About half of Americans think that the federal government is purposely keeping the world in the dark about the link between cancer and cell phones — and that the Central Intelligence Agency purposely infected blacks with the HIV virus, a new survey showed.

The study, conducted by the University of Chicago and published in the subscriber-only JAMA Network, found about half of American citizens believe in at least one medical conspiracy theory. Time reported that the study involved 1,351 adults who were asked: Have you heard of — and do you agree or disagree with — these six theories?

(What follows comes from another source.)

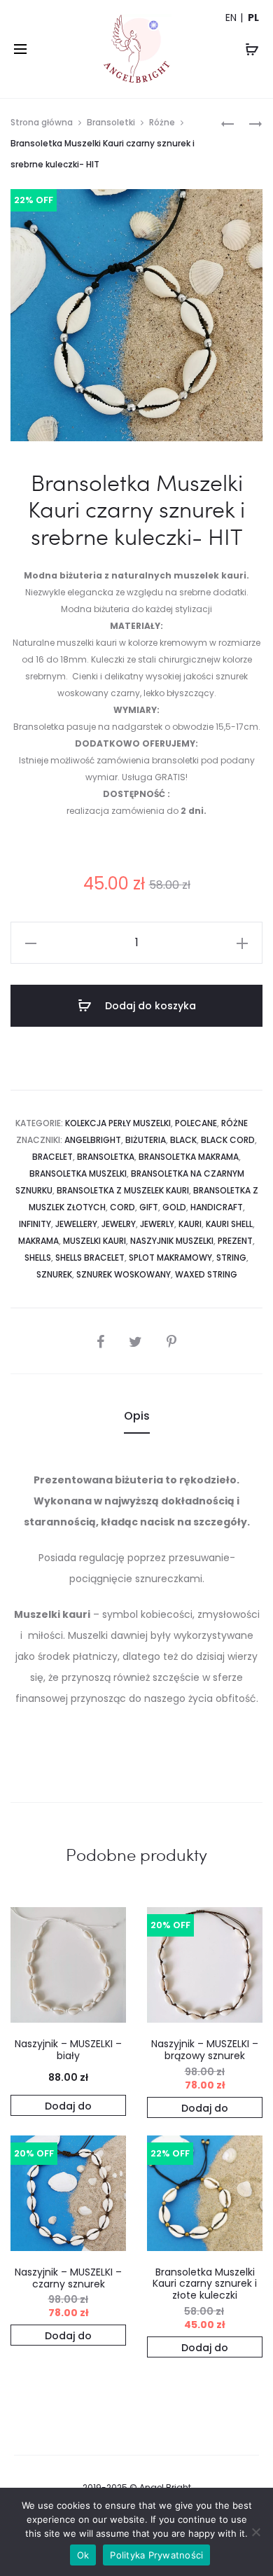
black (183, 1140)
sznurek (54, 1274)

One theory was that government regulators kept Americans from obtaining information about natural cures for diseases, as part of a lobby-driven effort from the medical community to keep profits flowing. Another theory: The federal government knows full well that cellular phones contribute to the onset of cancer, but won’t admit it.

And one more, Time reported: The CIA infected blacks with HIV, to see what would happen.

Nearly 49 percent of those who participated in the study said they agreed with at least one of the posed theories.

The lead author on the study, J. Eric Oliver, attributed the 49 percent belief factor to the fact that conspiracy theories are easier to understand than actual science or medical findings. He also said that those who believe in medical conspiracy over fact are more likely to use alternative medicines and treatments than those who dismiss such theories as ridiculous.

At the same time, the federal government — including the CIA — has been involved in questionable tests on citizens in past years. As the Centers for Disease Control and Prevention reports, the Public Health Service worked with the Tuskegee Institute in 1932 on a research project called the “Tuskegee Study of Untreated Syphilis in the Negro Male.”

Six hundred black men — 399 of whom had syphilis and 299 who did not — were chosen to take part in the study.

“The study was conducted without the benefit of patients’ informed consent,” the CDC reported, on its “Tuskegee Timeline” webpage. “The men were never given adequate treatment for their disease,” even when penicillin came on the scene in 1947. An advisory panel that later looked into the study called it “ethically unjustified,” because the participants were told they were being treated for “bad blood,” but not given proper medical care.

The CIA, meanwhile, was found to have conducted secret LSD experiments throughout the 1950s and 1960s, some of which involved unsuspecting Americans, as Time noted. The program, highlighted in the release of unclassified government documents in recent years, was called MK-ULTRA.